• **SHORT PROBLEM**: Pull out every line of the items below that contains the string "label". Case matters.

(Pointing items for text and elements)
[start]

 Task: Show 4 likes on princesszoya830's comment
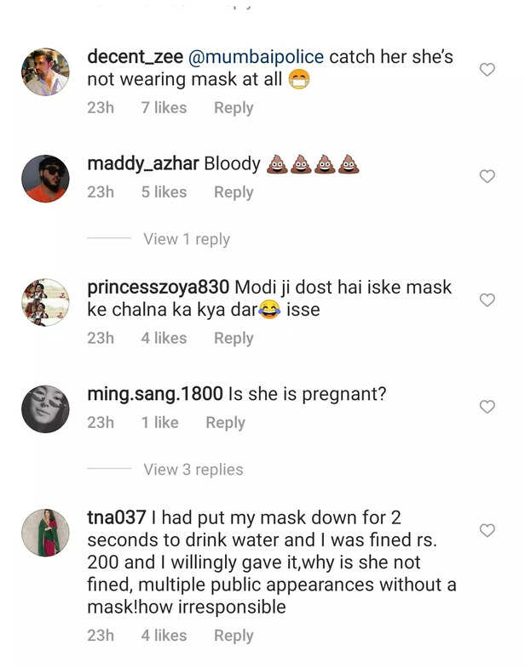(x=164, y=338)
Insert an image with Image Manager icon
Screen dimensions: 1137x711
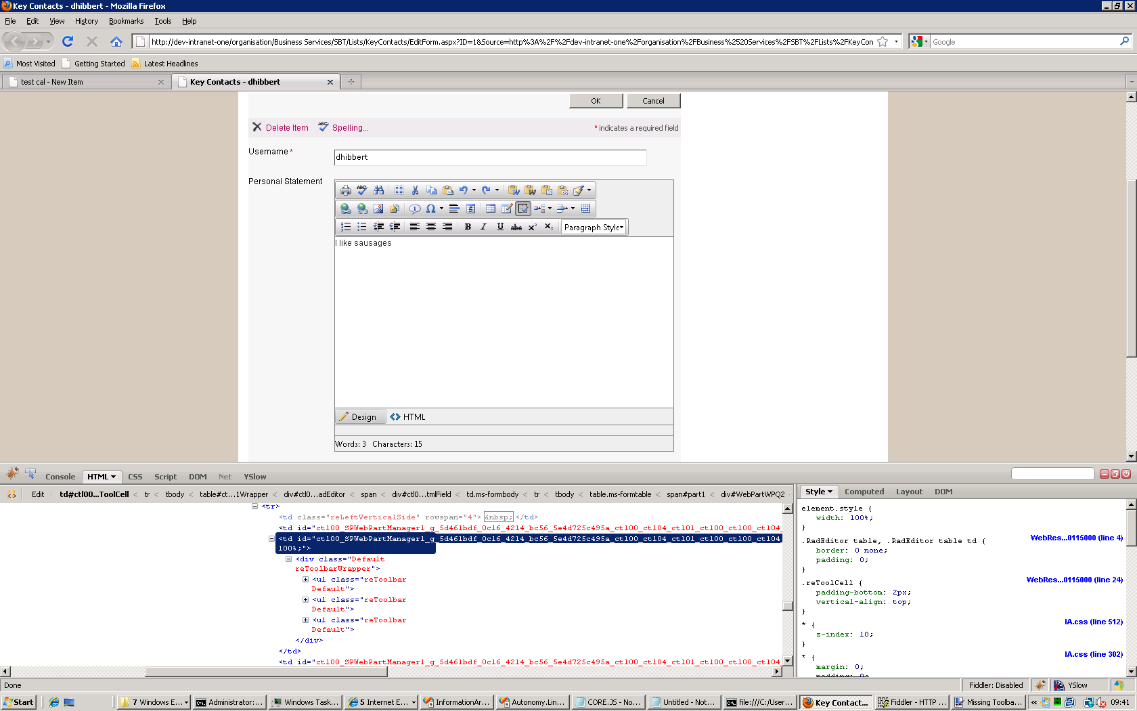[x=378, y=209]
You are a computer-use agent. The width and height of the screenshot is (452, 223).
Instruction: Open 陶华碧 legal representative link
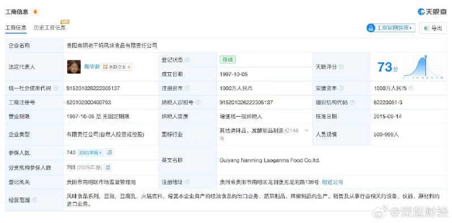tap(92, 67)
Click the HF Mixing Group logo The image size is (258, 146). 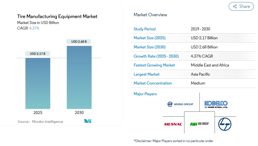(180, 104)
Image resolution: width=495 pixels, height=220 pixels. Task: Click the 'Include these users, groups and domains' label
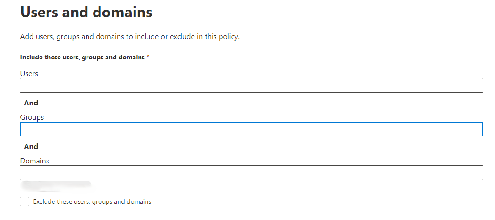coord(82,58)
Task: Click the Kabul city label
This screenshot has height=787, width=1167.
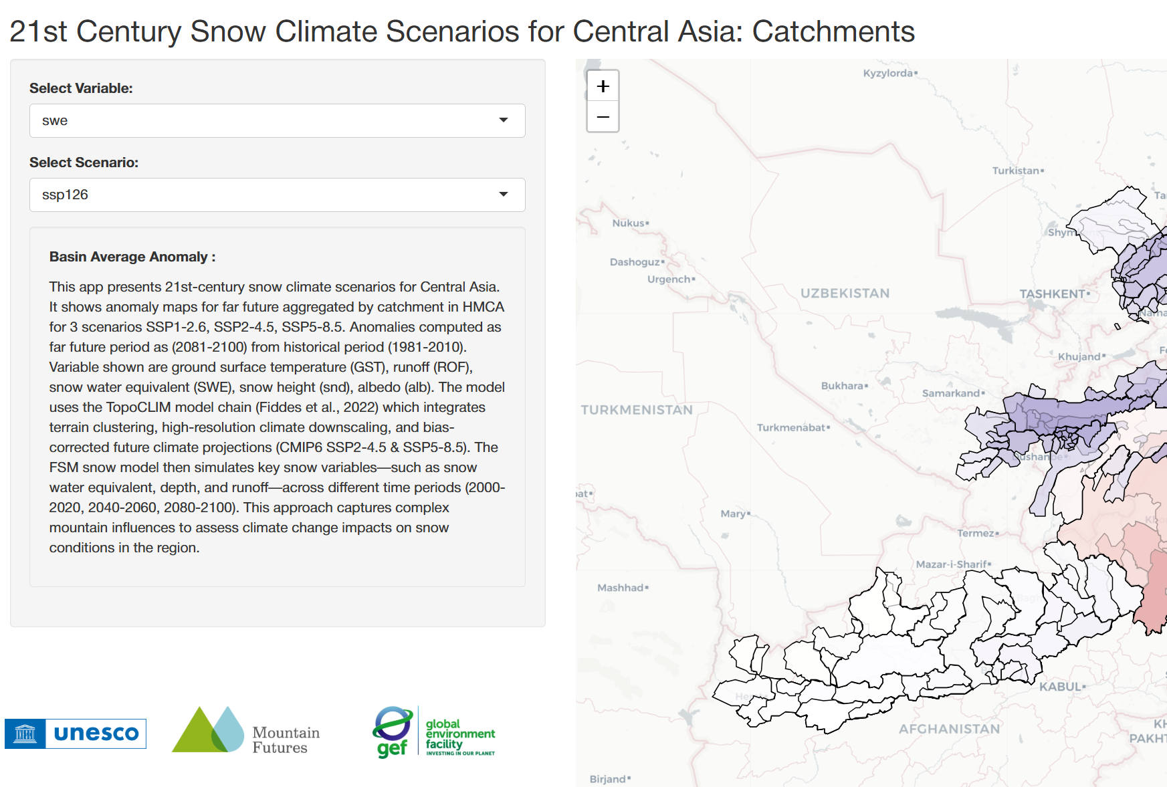Action: [1060, 687]
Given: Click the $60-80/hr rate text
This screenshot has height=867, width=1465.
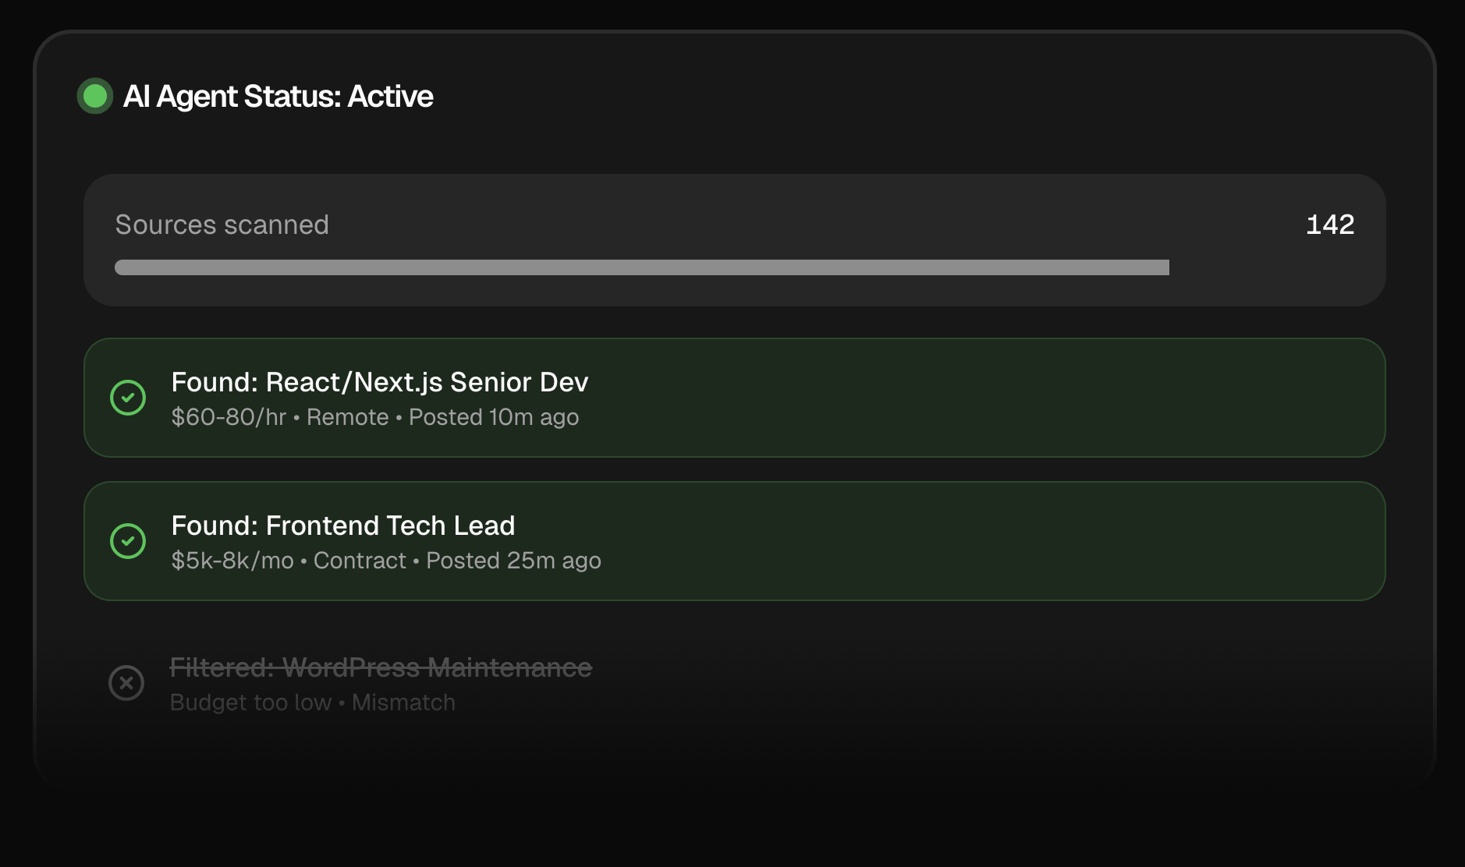Looking at the screenshot, I should pyautogui.click(x=229, y=417).
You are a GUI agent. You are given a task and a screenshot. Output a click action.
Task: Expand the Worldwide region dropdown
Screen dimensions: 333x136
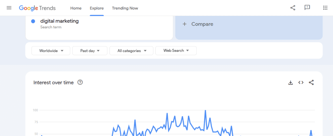tap(51, 51)
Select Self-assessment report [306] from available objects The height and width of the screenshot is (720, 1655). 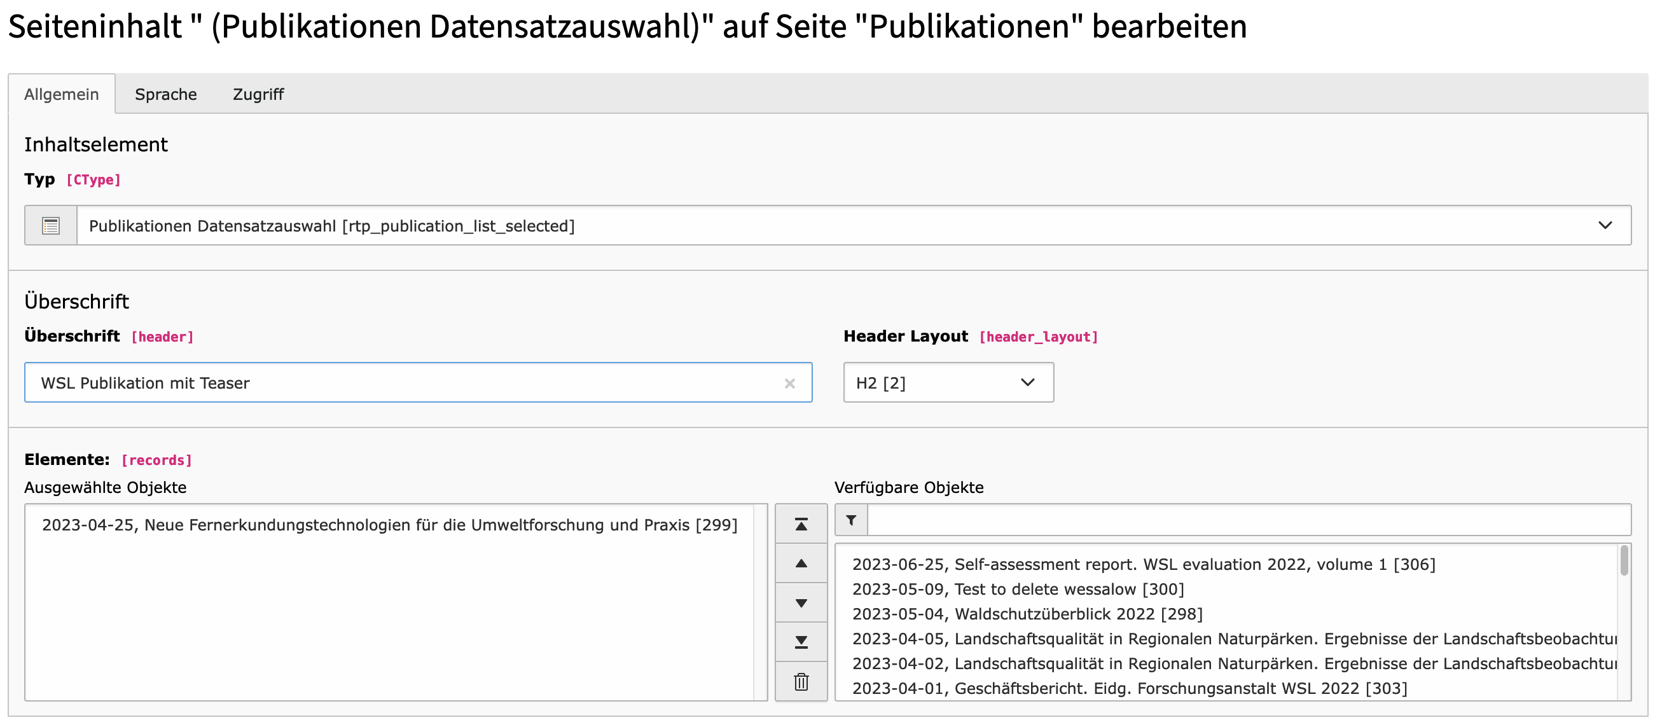[1143, 564]
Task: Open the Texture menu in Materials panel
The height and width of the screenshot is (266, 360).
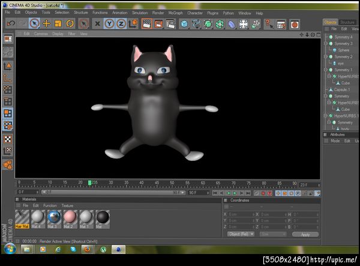Action: [x=67, y=205]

[end]

• **RESULT OF THE EXERCISE**:
Image resolution: width=495 pixels, height=220 pixels. Task: Click the 'Include these users, groups and domains' label
Task: Click the Kabul city label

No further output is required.